Потом Ростик снова спал, у него не было никакого желания просыпаться, но он знал, что проснуться все равно придется. Он просто оттягивал время, восстанавливался изо всех сил, хотя этих сил, кажется, уже не осталось. Или нет, не так, он знал, что может поспать еще немного, совсем чуть… Потому что для себя и для всего человечества что-то решил, что-то сумел придумать, вот только словами не мог проговорить или объяснить. Но какая-то программа у него теперь имелась. И она уже работала, только не было необходимости, чтобы он прямо сейчас принимал в ней участие, пока должны были действовать другие ее участники…
Ростик проснулся, как от толчка. Свет падал на него от двух больших факелов. Он лежал на той самой кровати, на которой привык валяться во время своих пребываний на алюминиевом заводе. Его так укутали, что трудно было дышать. За окошком, наглухо забранным каменного литья ставнем, очевидно, царила тьма. Вот ведь, подумал он, спал-спал, а все равно понятно, что там – ночь.
Перед ним сидел Ким в каком-то подобии восточного халата, стеганом, со странными переливами серого и голубоватого цветов. Вернее, так Ростику казалось, потому что он еще до конца не очухался.
– Ты как? – спросил Ким, не шевелясь. Лицо его очень трудно было разобрать в тени. – Пить хочешь?
– Где… остальные?
– Ого, на этот раз ты даже не слишком… плох. Мне рассказывали, что ты после этих своих трансов говорить не можешь, а сейчас… – Ким вздохнул. – Плохо, брат. Мы все видели на большом экране. И даже я, бестолковый в вашей мистике, и то понял, что они уже близко.
Ростик, едва ворочая пересохшим языком, описал то положение кораблей пурпурных, которые направлялись, чтобы их уничтожить, разумеется, в той мере, в какой сам понимал.
– Да, примерно так Сатклихо и сказал нам, когда стало ясно, что ты больше в экран ментатить не в силах. Он молодец… считал из происходящего больше, чем мы вместе взятые.
И опять вздохнул.
– Ты чего развздыхался?
– А как тут?.. Они идут, чтобы нас уничтожить?

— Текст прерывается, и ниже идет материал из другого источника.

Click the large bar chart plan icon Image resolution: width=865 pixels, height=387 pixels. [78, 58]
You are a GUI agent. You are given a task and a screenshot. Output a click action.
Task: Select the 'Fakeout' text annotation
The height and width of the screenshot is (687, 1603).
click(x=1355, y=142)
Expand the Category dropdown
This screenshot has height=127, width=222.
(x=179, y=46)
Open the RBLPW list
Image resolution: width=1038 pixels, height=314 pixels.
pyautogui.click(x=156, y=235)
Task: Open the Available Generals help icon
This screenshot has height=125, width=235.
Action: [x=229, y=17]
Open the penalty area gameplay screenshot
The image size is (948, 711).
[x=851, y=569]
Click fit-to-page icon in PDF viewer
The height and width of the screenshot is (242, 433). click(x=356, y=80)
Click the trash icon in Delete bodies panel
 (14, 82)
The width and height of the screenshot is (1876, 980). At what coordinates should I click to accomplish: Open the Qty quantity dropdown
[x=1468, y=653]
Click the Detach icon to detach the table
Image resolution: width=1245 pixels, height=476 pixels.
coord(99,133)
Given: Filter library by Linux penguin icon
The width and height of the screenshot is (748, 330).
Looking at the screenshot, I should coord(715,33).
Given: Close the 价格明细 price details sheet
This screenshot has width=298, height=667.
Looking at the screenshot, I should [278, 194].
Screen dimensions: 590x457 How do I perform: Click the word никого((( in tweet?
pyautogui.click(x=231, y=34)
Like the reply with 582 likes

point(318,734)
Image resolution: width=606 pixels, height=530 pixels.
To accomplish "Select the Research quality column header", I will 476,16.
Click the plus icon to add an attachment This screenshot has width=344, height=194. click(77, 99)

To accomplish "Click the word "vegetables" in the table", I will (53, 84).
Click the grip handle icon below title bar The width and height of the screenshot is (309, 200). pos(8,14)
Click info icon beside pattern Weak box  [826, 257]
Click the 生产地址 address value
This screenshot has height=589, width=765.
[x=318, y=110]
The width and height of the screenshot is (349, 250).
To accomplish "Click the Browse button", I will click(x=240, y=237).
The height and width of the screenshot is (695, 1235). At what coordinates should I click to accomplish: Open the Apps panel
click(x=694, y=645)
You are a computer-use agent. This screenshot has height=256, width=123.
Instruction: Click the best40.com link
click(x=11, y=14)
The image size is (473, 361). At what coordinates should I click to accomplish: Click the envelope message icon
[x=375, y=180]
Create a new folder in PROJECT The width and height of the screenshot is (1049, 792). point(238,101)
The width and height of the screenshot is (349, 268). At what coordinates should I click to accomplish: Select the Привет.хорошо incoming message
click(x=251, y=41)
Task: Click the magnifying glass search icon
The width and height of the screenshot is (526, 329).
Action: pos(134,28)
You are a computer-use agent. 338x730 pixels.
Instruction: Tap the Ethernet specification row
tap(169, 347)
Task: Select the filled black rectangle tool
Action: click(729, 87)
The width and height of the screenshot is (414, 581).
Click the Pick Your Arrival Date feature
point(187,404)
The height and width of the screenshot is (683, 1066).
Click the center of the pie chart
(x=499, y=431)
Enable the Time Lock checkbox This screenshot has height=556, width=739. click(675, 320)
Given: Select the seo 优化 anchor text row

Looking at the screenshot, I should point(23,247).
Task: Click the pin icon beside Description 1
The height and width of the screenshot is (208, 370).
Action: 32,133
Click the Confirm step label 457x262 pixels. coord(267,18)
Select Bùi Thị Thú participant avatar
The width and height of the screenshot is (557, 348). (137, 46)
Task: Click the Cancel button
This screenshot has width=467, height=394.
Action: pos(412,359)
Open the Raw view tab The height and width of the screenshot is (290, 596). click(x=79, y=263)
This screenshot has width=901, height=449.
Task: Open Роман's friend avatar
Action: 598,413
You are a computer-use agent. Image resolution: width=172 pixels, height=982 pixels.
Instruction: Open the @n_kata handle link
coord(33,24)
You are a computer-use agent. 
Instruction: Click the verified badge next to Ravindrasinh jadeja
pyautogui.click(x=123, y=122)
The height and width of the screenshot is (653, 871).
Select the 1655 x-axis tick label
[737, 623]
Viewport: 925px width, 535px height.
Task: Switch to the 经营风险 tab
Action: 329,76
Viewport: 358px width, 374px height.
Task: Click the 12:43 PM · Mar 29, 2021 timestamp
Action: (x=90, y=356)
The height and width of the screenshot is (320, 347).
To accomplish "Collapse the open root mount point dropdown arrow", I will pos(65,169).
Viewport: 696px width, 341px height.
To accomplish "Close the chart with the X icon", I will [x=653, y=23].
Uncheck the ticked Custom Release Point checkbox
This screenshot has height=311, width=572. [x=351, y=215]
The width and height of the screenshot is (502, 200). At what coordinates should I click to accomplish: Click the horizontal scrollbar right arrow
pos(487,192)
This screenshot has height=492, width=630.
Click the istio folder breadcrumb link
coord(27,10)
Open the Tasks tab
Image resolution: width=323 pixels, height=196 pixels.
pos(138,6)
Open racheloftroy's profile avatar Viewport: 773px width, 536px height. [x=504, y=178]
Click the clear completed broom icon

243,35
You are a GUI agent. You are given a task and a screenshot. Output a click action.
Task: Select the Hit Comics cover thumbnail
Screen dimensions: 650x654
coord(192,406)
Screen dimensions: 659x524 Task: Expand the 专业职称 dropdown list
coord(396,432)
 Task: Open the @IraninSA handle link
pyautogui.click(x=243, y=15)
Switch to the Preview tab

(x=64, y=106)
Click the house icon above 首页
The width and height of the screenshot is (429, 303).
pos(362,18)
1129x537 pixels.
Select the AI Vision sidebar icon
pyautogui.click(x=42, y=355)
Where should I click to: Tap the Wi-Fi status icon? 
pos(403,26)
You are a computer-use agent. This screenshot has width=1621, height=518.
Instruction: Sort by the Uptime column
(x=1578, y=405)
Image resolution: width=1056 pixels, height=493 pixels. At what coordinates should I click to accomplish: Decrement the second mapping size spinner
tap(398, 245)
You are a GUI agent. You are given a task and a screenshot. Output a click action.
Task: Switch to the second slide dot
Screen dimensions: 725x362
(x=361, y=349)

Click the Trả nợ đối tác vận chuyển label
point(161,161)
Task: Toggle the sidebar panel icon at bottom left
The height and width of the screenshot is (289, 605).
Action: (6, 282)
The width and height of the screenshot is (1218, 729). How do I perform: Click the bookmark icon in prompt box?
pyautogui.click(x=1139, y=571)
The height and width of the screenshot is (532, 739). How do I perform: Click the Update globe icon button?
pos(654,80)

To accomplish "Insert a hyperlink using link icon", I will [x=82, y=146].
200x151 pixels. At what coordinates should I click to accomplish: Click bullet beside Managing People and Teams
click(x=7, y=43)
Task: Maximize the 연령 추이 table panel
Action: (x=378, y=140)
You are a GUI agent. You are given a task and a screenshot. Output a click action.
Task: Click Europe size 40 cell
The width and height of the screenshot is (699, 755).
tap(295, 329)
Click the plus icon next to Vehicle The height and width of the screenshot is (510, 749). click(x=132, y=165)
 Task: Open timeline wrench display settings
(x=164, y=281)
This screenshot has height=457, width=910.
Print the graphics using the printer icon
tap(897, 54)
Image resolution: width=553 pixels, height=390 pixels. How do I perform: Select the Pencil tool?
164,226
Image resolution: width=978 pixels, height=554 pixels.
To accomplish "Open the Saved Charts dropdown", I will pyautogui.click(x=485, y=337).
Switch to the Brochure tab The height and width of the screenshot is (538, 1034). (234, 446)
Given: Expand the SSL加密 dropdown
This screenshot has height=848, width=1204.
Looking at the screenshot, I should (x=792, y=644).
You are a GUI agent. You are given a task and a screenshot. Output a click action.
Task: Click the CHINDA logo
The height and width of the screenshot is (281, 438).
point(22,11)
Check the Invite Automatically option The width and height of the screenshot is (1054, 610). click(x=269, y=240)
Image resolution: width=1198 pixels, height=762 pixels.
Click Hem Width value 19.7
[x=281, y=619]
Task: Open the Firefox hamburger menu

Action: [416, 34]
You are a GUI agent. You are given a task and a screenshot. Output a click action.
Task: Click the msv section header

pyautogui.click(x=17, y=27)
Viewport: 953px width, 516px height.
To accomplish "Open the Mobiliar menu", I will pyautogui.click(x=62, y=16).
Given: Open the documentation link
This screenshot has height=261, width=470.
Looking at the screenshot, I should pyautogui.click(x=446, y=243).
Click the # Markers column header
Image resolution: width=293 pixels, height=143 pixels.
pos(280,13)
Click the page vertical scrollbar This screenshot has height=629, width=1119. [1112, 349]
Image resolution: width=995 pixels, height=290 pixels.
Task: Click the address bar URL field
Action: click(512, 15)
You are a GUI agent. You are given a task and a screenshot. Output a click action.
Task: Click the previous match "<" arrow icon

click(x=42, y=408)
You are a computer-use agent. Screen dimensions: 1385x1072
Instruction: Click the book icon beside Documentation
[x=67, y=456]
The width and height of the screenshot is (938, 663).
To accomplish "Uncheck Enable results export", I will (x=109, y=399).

– Несомненно, – подтвердил Ростик. Ким тем временем поднялся, подтащил миску с водой. Пришлось эту воду пить, хотя почему-то на этот раз она показалась еще хуже, чем тогда, когда он пил ее, не просыпаясь. – Талая?
– Где же мы другую возьмем? – Ким снова сел на свой стул у Ростиковой кровати. – Что-то ты еще придумал, как сказал старец. Может, пояснишь?
– Не могу, сам пока не понимаю. Но что-то предпринять… попробую.
– Ты уж попробуй, друг, – серьезно сказал Ким. И снова поднялся. – Хочешь, я схожу за остальными?
– А где они?
– Так ты же вызвал сюда, на завод, чуть не всех летателей. Они собрались еще вечером, прямо небо над нами померкло… Это часть твоего плана?
– Скорее всего да. А кто там, персонально?
– Все, я же сказал. – Ким маялся, он не знал, идти ли за остальными, или еще поговорить с Ростиком. Он, Ким, старый дружище, не знал, что сейчас будет правильно, а чего делать пока не стоит. – Один из гигантов, как мне сказал Сатклихо, самый верткий и умный, выбросил своего наездника, я эту девушку не помню, говорят, зовут Ира Шкуренкова… Тонкокожая такая, и не сказать, чтобы сильная, сейчас над ней Василиса квохчет. Сам знаешь, каково из гиганта вылезать.
– Знаю, – Ростик и разговаривал, и просыпался, сбрасывая остатки транса, хотя это было трудно, и думал. Усиленно думал, чтобы понять, что же ему такое привиделось, когда он включился в Зевса? Что за план он тогда составил и как ему теперь следует поступить? – Ладно, – решился он наконец. Он был слаб, но корабли пурпурных были слишком близко, чтобы нежиться под одеялами, а потому принялся подниматься. – Летатель, из которого тонкокожая девушка вышла, далеко? А то мне дальние марши не по силам.
– Ты что же, прямо сейчас полезешь в птерозавра? – даже с некоторой опаской спросил Ким.
– Надо, Ким, иначе… В общем, надо.
Ростик и сам не понимал, почему это нужно. У него сложилось… даже не впечатление, а скорее, некая версия впечатления, что, если он прямо сейчас окажется в гиганте, не расплескает того, что в него вложил Зевс, он вспомнит, что нужно делать. Вспомнит свой план, хотя это было трудно.
Главное – ему нужно было оказаться в гиганте, нужно было понять, что же он придумал… А что ребята ему помогут справиться со слабостью и гигант его, скорее всего, примет – он не сомневался. Для того они все тут и собрались. Включая и других летателей, как сказал Ким.